* _Input data_:
/---

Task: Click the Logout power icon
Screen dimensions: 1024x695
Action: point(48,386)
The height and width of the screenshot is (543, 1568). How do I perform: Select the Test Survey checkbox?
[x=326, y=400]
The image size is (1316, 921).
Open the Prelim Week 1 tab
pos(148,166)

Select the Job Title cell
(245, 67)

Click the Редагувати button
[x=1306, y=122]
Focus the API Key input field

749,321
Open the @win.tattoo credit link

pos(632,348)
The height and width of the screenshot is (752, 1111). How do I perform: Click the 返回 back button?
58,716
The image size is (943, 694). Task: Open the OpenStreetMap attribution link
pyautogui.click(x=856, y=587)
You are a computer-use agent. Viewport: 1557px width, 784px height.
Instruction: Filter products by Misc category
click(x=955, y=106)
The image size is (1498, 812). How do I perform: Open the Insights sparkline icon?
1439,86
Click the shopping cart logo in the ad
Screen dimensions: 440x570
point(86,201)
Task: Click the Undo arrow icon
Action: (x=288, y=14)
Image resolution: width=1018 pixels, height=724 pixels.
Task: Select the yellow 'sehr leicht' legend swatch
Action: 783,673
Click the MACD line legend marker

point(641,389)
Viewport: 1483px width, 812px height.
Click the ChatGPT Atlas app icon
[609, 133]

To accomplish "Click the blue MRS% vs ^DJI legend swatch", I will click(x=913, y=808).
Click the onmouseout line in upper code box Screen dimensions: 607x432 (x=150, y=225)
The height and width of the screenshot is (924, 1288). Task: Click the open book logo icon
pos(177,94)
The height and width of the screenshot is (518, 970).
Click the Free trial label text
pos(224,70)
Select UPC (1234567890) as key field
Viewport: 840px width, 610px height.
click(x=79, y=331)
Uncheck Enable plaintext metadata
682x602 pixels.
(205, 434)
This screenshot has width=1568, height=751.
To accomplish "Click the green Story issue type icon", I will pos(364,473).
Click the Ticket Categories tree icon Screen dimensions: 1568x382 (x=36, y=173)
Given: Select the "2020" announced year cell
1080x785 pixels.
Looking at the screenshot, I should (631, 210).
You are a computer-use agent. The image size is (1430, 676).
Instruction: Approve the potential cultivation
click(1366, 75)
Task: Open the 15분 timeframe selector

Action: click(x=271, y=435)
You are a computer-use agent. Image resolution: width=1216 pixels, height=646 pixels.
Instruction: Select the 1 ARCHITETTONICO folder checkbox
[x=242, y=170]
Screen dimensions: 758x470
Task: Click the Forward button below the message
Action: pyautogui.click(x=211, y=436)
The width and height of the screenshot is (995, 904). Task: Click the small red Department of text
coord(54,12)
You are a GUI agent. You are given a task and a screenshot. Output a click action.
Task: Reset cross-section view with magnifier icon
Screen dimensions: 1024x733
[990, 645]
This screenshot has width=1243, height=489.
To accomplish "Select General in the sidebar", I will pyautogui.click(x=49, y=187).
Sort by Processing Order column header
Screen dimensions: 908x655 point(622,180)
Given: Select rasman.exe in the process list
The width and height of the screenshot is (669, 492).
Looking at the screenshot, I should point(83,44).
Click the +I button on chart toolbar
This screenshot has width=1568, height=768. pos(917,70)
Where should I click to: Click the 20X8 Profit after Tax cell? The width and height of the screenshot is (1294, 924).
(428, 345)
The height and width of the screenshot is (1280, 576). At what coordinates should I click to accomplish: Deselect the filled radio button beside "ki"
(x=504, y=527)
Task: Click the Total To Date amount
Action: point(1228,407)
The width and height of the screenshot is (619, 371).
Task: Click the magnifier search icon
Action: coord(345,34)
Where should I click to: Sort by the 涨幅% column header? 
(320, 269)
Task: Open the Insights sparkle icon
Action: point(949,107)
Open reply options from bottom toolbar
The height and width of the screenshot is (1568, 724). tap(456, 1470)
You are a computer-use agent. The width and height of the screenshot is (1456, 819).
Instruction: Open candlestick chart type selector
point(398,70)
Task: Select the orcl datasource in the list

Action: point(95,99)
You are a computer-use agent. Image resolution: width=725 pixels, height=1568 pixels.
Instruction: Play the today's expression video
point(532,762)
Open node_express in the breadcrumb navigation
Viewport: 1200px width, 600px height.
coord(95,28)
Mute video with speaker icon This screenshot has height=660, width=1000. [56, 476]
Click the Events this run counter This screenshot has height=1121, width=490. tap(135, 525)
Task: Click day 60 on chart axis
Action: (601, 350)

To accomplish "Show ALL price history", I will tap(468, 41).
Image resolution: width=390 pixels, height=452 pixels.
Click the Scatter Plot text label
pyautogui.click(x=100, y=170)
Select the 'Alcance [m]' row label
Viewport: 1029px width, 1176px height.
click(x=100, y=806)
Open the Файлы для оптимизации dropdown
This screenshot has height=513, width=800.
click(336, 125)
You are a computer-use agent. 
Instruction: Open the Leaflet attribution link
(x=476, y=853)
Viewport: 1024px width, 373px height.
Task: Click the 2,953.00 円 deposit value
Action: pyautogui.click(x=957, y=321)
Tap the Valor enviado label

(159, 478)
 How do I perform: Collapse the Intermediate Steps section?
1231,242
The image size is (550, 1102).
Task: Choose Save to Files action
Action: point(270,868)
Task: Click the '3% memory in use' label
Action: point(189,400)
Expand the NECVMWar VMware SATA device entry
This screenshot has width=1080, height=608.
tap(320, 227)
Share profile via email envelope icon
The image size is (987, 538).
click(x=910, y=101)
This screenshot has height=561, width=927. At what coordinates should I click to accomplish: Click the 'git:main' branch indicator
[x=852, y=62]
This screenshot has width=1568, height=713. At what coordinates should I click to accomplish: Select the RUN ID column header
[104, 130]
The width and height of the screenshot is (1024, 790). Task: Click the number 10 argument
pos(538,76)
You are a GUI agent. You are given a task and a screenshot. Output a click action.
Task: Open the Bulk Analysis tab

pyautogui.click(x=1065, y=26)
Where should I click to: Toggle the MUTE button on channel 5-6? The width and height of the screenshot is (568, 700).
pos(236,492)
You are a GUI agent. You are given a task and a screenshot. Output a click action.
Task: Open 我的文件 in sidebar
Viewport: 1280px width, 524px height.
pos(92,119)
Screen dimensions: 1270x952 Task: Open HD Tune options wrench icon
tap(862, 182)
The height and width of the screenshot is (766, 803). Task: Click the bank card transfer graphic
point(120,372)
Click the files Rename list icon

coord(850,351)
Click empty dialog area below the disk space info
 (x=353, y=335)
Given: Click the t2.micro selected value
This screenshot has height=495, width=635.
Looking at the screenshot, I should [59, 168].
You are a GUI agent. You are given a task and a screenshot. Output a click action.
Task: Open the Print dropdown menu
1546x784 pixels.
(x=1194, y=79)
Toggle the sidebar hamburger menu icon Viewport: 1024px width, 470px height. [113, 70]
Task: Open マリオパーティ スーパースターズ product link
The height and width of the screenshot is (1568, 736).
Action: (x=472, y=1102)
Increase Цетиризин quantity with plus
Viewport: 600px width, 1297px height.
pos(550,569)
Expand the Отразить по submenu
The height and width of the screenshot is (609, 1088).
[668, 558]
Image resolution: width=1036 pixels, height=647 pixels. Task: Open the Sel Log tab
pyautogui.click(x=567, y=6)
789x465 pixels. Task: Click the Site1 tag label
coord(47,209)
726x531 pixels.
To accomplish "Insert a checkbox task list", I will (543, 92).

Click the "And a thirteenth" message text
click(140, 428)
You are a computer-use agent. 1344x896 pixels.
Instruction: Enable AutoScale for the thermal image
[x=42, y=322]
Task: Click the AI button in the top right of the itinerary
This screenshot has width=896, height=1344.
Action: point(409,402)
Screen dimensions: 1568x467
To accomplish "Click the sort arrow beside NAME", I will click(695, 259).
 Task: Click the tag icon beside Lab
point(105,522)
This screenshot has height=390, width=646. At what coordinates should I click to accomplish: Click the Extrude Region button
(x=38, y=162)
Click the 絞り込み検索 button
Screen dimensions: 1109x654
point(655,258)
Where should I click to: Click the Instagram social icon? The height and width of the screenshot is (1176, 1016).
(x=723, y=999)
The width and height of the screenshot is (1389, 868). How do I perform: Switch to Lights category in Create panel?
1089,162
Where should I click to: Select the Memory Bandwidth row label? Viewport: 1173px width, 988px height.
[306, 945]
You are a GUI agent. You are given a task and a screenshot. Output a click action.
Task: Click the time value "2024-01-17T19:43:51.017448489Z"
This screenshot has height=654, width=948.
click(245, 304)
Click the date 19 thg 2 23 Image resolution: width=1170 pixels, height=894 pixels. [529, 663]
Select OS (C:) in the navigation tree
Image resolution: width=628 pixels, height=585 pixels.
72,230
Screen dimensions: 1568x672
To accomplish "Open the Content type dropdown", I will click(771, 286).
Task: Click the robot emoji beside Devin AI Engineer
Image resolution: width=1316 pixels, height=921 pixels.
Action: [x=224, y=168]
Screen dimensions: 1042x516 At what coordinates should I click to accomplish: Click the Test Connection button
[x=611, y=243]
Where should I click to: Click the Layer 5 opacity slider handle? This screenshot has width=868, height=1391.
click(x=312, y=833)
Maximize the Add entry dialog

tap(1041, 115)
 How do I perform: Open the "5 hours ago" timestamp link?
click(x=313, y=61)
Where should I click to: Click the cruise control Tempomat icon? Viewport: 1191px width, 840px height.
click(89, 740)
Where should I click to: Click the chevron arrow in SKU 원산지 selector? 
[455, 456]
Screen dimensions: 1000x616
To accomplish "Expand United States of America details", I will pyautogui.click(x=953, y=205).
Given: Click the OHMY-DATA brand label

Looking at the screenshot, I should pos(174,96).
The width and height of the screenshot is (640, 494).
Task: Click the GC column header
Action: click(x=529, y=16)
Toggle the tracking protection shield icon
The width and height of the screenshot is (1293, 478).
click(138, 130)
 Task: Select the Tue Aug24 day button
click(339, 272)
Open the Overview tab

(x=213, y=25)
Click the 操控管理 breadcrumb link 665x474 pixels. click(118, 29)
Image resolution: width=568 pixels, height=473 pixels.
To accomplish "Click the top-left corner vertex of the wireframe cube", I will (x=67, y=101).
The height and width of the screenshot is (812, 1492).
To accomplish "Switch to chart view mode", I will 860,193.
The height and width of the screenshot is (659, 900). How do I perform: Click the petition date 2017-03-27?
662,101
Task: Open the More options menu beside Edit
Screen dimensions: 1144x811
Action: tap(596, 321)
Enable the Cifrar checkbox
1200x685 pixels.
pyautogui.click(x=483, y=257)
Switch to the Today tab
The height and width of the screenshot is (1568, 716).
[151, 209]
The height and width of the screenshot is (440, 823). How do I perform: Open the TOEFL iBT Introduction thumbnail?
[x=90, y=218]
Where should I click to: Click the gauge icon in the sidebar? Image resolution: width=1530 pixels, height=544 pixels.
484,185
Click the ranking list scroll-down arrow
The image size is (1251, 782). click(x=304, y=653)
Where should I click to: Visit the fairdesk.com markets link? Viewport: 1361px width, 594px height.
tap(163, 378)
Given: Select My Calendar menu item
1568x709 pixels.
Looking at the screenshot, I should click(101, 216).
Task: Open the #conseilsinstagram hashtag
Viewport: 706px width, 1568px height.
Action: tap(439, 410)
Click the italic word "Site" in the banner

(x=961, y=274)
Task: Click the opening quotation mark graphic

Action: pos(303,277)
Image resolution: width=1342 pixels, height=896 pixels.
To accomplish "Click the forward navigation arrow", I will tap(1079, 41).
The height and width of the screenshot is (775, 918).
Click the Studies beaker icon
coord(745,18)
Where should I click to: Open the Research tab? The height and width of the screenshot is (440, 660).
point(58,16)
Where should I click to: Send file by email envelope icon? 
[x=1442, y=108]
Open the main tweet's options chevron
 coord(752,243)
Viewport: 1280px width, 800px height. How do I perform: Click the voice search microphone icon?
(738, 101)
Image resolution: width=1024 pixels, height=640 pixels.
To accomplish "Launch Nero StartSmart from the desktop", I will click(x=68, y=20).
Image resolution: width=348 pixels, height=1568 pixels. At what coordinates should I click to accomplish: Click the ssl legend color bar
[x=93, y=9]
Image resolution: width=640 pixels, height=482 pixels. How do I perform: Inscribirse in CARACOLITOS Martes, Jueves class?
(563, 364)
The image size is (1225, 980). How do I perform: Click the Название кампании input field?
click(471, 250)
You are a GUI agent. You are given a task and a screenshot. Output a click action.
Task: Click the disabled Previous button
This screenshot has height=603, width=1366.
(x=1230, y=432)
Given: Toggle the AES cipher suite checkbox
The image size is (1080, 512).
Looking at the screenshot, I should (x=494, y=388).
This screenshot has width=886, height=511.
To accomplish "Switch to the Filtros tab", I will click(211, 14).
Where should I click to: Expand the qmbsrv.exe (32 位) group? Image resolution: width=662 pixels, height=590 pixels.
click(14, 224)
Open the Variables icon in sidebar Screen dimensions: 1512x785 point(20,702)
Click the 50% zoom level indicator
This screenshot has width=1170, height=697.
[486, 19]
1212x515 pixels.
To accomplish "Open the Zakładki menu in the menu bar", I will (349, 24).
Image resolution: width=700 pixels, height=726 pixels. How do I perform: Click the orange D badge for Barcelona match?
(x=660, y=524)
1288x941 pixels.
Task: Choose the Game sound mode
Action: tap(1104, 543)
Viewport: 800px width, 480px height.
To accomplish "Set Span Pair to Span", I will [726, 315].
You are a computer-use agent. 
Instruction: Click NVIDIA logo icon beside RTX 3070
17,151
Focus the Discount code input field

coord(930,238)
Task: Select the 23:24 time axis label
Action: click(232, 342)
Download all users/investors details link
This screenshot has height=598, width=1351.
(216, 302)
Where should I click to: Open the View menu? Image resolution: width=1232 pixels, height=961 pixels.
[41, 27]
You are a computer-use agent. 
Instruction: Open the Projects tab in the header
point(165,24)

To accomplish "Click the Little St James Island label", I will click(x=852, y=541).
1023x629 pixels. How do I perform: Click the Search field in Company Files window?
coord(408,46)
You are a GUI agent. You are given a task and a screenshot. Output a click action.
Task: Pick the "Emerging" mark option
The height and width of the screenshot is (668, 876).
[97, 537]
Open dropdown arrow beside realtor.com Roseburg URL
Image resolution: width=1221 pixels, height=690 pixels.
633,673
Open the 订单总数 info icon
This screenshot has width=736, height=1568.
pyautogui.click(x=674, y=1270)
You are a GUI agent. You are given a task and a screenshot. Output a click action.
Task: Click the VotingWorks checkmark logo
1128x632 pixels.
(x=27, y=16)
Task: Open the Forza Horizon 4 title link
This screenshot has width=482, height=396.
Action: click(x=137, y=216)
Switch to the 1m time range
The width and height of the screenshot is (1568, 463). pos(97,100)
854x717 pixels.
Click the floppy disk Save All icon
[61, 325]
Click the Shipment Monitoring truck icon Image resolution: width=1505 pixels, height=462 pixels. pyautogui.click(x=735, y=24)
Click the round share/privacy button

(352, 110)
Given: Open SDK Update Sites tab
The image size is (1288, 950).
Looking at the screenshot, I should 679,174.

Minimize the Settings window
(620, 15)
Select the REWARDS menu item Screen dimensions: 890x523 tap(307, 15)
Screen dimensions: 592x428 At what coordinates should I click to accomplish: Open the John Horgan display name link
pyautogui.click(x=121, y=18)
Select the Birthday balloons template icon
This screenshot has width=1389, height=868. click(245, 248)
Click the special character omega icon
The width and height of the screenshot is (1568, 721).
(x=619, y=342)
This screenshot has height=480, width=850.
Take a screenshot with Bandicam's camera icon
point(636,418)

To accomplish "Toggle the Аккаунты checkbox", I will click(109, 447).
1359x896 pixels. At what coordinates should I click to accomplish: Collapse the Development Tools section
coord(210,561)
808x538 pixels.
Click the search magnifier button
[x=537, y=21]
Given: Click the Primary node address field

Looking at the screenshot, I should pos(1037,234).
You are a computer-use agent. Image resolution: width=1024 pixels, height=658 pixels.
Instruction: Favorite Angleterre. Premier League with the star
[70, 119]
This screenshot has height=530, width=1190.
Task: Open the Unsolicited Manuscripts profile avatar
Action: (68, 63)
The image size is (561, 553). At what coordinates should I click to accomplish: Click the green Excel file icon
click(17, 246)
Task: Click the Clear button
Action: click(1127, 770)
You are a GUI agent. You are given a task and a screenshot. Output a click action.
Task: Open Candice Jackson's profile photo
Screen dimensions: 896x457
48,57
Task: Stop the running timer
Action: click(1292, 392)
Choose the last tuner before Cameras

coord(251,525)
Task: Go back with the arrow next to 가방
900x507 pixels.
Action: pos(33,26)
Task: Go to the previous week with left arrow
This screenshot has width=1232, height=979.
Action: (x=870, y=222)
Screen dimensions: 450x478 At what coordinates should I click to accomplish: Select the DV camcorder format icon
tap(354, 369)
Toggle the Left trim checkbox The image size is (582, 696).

\---

How many lines of the listing above carry the string "item"? Report that number with no other text.

2